The economy added 192,000 jobs last month, the labor department reported Friday — fewer than hoped for but more than feared. The stock market liked the news, paradoxically, because the report was strong enough to grow but weak enough that the Federal Reserve will not move quickly to tighten its interest rates and bond buying support.
"I think this is enough of a goldilocks number for the market — it doesn't change Fed tapering, but still signals the economy is expanding gradually," Anthony Valeri, investment strategist for LPL Financial, told CNBC.
The numbers were just slightly below the 200,000 predicted by most Wall Street experts. The economy needs to add 150,000 a month just to keep up with population growth, so this number represents only very incremental rather than surging growth. The standard unemployment number held steady at 6.7 percent.

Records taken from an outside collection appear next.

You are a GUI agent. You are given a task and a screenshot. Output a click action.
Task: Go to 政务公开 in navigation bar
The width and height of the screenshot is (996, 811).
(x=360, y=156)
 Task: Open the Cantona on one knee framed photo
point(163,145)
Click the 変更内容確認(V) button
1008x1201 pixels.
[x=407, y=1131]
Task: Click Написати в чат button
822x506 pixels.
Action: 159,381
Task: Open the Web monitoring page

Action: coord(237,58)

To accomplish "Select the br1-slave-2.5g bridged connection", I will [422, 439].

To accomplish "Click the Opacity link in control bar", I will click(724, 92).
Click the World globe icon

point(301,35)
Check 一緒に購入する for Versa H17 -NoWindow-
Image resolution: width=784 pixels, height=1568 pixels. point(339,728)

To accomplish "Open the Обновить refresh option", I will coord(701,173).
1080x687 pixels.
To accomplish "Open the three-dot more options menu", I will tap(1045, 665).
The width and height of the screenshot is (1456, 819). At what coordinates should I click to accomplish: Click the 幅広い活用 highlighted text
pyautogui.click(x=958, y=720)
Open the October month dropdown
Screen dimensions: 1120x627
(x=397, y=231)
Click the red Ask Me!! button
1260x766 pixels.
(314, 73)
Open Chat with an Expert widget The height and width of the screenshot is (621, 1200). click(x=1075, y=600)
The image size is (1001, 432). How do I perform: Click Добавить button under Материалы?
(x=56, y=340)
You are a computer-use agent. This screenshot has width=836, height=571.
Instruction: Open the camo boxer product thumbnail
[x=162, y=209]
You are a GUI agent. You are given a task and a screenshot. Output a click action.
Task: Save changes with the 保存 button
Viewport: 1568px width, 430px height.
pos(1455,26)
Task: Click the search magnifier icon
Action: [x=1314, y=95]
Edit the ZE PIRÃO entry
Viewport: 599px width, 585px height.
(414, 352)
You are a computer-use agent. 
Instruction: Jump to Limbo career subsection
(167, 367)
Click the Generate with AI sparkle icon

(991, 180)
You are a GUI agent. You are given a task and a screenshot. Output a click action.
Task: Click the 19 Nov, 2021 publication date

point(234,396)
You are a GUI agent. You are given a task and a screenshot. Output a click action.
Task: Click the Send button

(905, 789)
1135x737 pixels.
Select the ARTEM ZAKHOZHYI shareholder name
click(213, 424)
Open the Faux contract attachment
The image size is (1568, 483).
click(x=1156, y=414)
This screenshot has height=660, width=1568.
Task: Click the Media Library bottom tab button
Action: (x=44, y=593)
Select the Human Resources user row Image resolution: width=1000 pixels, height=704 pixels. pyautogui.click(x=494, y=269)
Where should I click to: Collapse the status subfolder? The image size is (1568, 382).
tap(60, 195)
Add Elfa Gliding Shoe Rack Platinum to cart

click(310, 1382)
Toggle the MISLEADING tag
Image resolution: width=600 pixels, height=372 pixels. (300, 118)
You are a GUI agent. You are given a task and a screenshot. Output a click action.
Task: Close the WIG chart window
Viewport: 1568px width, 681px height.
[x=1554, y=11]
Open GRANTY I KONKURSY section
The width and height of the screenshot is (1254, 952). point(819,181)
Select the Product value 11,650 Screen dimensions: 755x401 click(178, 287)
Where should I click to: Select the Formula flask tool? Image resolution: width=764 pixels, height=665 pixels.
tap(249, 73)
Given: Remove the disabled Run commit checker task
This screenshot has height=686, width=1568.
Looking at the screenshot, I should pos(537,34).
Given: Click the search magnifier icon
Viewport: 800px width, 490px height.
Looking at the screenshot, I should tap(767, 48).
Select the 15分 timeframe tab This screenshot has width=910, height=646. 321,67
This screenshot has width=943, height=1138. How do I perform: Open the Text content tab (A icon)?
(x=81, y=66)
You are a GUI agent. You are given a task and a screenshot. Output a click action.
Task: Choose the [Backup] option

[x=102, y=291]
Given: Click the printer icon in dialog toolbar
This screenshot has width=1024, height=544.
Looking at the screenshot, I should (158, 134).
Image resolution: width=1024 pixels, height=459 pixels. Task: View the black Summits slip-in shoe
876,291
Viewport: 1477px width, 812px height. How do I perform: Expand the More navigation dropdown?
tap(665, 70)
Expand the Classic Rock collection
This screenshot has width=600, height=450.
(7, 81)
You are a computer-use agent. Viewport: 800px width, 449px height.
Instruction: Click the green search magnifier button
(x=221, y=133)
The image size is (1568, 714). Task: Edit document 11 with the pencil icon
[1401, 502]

Previous months' numbers were revised slightly upward, the Wall Street Journal notes. "The Labor Department revised January and February’s job gains up by 37,000. Employers added 144,000 positions in January from an initially reported 129,000 jobs. February’s gains were revised up to 197,000 from 175,000. That brings the three-month average to 178,000 jobs added so far this year."
"The headline numbers of jobs added and the overall unemployment are, however, becoming less relevant indicators of how strong or weak the labor market actually is," wrote Benjamin Walsh at Reuters. "The U.S. has been adding jobs at a low but steady rate for years, and unemployment has been falling. But the debate about what economists call slack in the labor market focuses on other indicators: wage growth (which has not been strong for several years), long-term unemployment, and the percentage of Americans participating in the jobs market."
On those fronts, there is positive movement, notes prominent conservative blogger Ed Morrissey on Hot Air, a close observer of economic data, a harsh critic of the Obama administration, and therefore a good bellwether if he has something nice to say.
"The U-3 and U-6 numbers remained basically steady," Morrissey notes. "The traditional U-3 unemployment rate has been at 6.7 percent for three of the last four months, but that relies on a definition of the workforce that has dramatically declined as a percentage of population over the last four years. The U-6 number solves for some of that, but that’s also remaining steady at 12.7 percent two of the last three months. The civilian workforce participation rate has increased a bit during that time too, and the workforce has increased about 760,000 since January — not a bad sign."